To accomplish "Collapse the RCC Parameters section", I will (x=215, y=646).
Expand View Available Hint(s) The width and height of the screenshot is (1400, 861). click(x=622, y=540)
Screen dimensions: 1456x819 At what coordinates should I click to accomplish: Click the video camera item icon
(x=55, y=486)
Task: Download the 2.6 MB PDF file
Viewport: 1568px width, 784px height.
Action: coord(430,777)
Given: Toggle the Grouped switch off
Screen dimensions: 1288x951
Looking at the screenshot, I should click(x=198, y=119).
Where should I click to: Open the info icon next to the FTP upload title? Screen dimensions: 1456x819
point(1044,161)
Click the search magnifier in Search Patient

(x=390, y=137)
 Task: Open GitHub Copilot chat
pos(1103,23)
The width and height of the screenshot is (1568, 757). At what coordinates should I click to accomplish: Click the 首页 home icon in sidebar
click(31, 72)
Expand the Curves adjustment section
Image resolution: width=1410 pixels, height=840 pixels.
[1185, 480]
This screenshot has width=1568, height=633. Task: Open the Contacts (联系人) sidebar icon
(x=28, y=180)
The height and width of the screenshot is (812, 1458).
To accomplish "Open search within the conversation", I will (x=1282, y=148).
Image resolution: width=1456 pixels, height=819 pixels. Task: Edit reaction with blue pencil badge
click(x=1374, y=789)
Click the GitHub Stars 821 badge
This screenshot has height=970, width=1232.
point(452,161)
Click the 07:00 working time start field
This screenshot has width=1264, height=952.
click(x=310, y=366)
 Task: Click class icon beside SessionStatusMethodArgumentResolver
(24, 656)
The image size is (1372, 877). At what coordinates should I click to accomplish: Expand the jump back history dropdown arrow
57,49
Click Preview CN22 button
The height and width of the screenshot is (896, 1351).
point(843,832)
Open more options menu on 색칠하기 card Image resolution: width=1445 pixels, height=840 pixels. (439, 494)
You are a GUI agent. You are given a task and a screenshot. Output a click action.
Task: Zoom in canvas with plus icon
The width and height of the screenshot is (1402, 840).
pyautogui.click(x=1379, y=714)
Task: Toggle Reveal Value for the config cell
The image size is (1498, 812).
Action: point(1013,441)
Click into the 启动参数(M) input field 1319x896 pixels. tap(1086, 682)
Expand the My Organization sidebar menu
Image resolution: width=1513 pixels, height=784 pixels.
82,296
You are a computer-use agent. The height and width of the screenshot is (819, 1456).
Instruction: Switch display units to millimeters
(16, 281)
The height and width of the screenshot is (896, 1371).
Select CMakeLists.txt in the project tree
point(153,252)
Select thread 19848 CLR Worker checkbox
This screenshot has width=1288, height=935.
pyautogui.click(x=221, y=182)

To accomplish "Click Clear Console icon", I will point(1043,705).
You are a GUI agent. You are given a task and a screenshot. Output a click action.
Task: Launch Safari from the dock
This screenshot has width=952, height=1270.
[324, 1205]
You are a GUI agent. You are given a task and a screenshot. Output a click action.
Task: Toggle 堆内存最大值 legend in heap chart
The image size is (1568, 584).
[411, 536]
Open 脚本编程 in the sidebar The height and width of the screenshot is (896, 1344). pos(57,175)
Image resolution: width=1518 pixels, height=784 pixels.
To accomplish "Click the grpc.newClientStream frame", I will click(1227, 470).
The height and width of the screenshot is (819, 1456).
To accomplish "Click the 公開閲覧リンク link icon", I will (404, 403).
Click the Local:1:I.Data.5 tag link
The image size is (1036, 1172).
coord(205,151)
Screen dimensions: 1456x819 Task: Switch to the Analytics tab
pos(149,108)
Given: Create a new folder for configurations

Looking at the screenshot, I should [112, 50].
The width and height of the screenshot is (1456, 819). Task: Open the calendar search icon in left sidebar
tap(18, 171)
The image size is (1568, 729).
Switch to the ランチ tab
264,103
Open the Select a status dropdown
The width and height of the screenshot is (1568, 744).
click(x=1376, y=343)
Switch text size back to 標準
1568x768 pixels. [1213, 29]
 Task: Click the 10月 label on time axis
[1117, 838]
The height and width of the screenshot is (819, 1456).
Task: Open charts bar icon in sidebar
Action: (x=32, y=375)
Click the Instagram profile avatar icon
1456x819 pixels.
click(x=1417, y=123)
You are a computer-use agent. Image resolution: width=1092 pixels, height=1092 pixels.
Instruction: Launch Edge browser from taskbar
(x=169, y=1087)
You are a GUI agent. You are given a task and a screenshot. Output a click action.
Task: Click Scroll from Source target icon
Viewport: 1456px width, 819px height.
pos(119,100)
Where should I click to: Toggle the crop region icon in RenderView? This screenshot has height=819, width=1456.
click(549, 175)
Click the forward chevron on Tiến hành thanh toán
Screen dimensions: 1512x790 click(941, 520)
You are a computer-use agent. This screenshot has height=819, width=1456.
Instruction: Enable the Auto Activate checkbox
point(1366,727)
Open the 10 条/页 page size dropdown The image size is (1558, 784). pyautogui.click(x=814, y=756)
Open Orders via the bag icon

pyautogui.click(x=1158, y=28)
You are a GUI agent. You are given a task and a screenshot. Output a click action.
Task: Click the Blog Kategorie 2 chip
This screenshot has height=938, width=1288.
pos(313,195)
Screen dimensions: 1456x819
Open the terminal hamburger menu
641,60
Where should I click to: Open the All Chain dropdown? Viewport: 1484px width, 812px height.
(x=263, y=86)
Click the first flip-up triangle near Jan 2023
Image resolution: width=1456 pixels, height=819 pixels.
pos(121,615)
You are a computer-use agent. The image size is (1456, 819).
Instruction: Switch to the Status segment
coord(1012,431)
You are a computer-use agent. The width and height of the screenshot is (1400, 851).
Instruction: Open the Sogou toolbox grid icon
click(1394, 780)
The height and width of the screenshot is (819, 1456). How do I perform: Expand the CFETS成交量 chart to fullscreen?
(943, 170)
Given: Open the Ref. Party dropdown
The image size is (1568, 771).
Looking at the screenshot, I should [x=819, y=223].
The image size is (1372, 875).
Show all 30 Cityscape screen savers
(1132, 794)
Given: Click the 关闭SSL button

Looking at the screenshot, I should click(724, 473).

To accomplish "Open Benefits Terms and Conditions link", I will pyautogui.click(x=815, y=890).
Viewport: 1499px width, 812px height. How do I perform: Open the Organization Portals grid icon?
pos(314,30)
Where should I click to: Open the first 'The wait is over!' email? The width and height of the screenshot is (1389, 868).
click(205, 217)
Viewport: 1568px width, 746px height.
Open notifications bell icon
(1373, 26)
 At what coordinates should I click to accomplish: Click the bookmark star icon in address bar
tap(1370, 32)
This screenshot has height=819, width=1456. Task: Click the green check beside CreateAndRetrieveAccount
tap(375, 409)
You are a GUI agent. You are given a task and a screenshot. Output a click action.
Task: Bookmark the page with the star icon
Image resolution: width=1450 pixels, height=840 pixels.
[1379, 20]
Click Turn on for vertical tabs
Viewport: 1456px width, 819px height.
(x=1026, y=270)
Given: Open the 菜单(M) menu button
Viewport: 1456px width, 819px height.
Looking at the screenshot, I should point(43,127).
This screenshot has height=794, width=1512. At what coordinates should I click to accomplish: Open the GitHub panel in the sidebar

——

▸ **ASSIGNMENT**
Word for word, quote all of the data above.

▸ **EXERCISE SOLUTION**
To accomplish "Collapse the RCC Parameters section", I will (x=215, y=646).
Expand View Available Hint(s) The width and height of the screenshot is (1400, 861). click(x=622, y=540)
Screen dimensions: 1456x819 At what coordinates should I click to accomplish: Click the video camera item icon
(x=55, y=486)
Task: Download the 2.6 MB PDF file
Viewport: 1568px width, 784px height.
Action: coord(430,777)
Given: Toggle the Grouped switch off
Screen dimensions: 1288x951
Looking at the screenshot, I should click(x=198, y=119).
Where should I click to: Open the info icon next to the FTP upload title? Screen dimensions: 1456x819
point(1044,161)
Click the search magnifier in Search Patient

(x=390, y=137)
 Task: Open GitHub Copilot chat
pos(1103,23)
The width and height of the screenshot is (1568, 757). At what coordinates should I click to accomplish: Click the 首页 home icon in sidebar
click(31, 72)
Expand the Curves adjustment section
Image resolution: width=1410 pixels, height=840 pixels.
[1185, 480]
This screenshot has width=1568, height=633. Task: Open the Contacts (联系人) sidebar icon
(x=28, y=180)
The height and width of the screenshot is (812, 1458).
To accomplish "Open search within the conversation", I will (x=1282, y=148).
Image resolution: width=1456 pixels, height=819 pixels. Task: Edit reaction with blue pencil badge
click(x=1374, y=789)
Click the GitHub Stars 821 badge
This screenshot has height=970, width=1232.
point(452,161)
Click the 07:00 working time start field
This screenshot has width=1264, height=952.
click(x=310, y=366)
 Task: Click class icon beside SessionStatusMethodArgumentResolver
(24, 656)
The image size is (1372, 877). At what coordinates should I click to accomplish: Expand the jump back history dropdown arrow
57,49
Click Preview CN22 button
The height and width of the screenshot is (896, 1351).
point(843,832)
Open more options menu on 색칠하기 card Image resolution: width=1445 pixels, height=840 pixels. (439, 494)
You are a GUI agent. You are given a task and a screenshot. Output a click action.
Task: Zoom in canvas with plus icon
The width and height of the screenshot is (1402, 840).
pyautogui.click(x=1379, y=714)
Task: Toggle Reveal Value for the config cell
The image size is (1498, 812).
Action: point(1013,441)
Click into the 启动参数(M) input field 1319x896 pixels. tap(1086, 682)
Expand the My Organization sidebar menu
Image resolution: width=1513 pixels, height=784 pixels.
82,296
You are a computer-use agent. The height and width of the screenshot is (819, 1456).
Instruction: Switch display units to millimeters
(16, 281)
The height and width of the screenshot is (896, 1371).
Select CMakeLists.txt in the project tree
point(153,252)
Select thread 19848 CLR Worker checkbox
This screenshot has width=1288, height=935.
pyautogui.click(x=221, y=182)

To accomplish "Click Clear Console icon", I will point(1043,705).
You are a GUI agent. You are given a task and a screenshot. Output a click action.
Task: Launch Safari from the dock
This screenshot has width=952, height=1270.
[324, 1205]
You are a GUI agent. You are given a task and a screenshot. Output a click action.
Task: Toggle 堆内存最大值 legend in heap chart
The image size is (1568, 584).
[411, 536]
Open 脚本编程 in the sidebar The height and width of the screenshot is (896, 1344). pos(57,175)
Image resolution: width=1518 pixels, height=784 pixels.
To accomplish "Click the grpc.newClientStream frame", I will click(1227, 470).
The height and width of the screenshot is (819, 1456).
To accomplish "Click the 公開閲覧リンク link icon", I will (404, 403).
Click the Local:1:I.Data.5 tag link
The image size is (1036, 1172).
coord(205,151)
Screen dimensions: 1456x819 Task: Switch to the Analytics tab
pos(149,108)
Given: Create a new folder for configurations

Looking at the screenshot, I should [112, 50].
The width and height of the screenshot is (1456, 819). Task: Open the calendar search icon in left sidebar
tap(18, 171)
The image size is (1568, 729).
Switch to the ランチ tab
264,103
Open the Select a status dropdown
The width and height of the screenshot is (1568, 744).
click(x=1376, y=343)
Switch text size back to 標準
1568x768 pixels. [1213, 29]
 Task: Click the 10月 label on time axis
[1117, 838]
The height and width of the screenshot is (819, 1456).
Task: Open charts bar icon in sidebar
Action: (x=32, y=375)
Click the Instagram profile avatar icon
1456x819 pixels.
click(x=1417, y=123)
You are a computer-use agent. Image resolution: width=1092 pixels, height=1092 pixels.
Instruction: Launch Edge browser from taskbar
(x=169, y=1087)
You are a GUI agent. You are given a task and a screenshot. Output a click action.
Task: Click Scroll from Source target icon
Viewport: 1456px width, 819px height.
pos(119,100)
Where should I click to: Toggle the crop region icon in RenderView? This screenshot has height=819, width=1456.
click(549, 175)
Click the forward chevron on Tiến hành thanh toán
Screen dimensions: 1512x790 click(941, 520)
You are a computer-use agent. This screenshot has height=819, width=1456.
Instruction: Enable the Auto Activate checkbox
point(1366,727)
Open the 10 条/页 page size dropdown The image size is (1558, 784). pyautogui.click(x=814, y=756)
Open Orders via the bag icon

pyautogui.click(x=1158, y=28)
You are a GUI agent. You are given a task and a screenshot. Output a click action.
Task: Click the Blog Kategorie 2 chip
This screenshot has height=938, width=1288.
pos(313,195)
Screen dimensions: 1456x819
Open the terminal hamburger menu
641,60
Where should I click to: Open the All Chain dropdown? Viewport: 1484px width, 812px height.
(x=263, y=86)
Click the first flip-up triangle near Jan 2023
Image resolution: width=1456 pixels, height=819 pixels.
pos(121,615)
You are a computer-use agent. The image size is (1456, 819).
Instruction: Switch to the Status segment
coord(1012,431)
You are a computer-use agent. The width and height of the screenshot is (1400, 851).
Instruction: Open the Sogou toolbox grid icon
click(1394, 780)
The height and width of the screenshot is (819, 1456). How do I perform: Expand the CFETS成交量 chart to fullscreen?
(943, 170)
Given: Open the Ref. Party dropdown
The image size is (1568, 771).
Looking at the screenshot, I should [x=819, y=223].
The image size is (1372, 875).
Show all 30 Cityscape screen savers
(1132, 794)
Given: Click the 关闭SSL button

Looking at the screenshot, I should click(724, 473).

To accomplish "Open Benefits Terms and Conditions link", I will pyautogui.click(x=815, y=890).
Viewport: 1499px width, 812px height. How do I perform: Open the Organization Portals grid icon?
pos(314,30)
Where should I click to: Open the first 'The wait is over!' email? The width and height of the screenshot is (1389, 868).
click(205, 217)
Viewport: 1568px width, 746px height.
Open notifications bell icon
(1373, 26)
 At what coordinates should I click to accomplish: Click the bookmark star icon in address bar
tap(1370, 32)
This screenshot has height=819, width=1456. Task: Click the green check beside CreateAndRetrieveAccount
tap(375, 409)
You are a GUI agent. You are given a task and a screenshot. Output a click action.
Task: Bookmark the page with the star icon
Image resolution: width=1450 pixels, height=840 pixels.
[1379, 20]
Click Turn on for vertical tabs
Viewport: 1456px width, 819px height.
(x=1026, y=270)
Given: Open the 菜单(M) menu button
Viewport: 1456px width, 819px height.
Looking at the screenshot, I should point(43,127).
This screenshot has height=794, width=1512. At what coordinates should I click to accomplish: Open the GitHub panel in the sidebar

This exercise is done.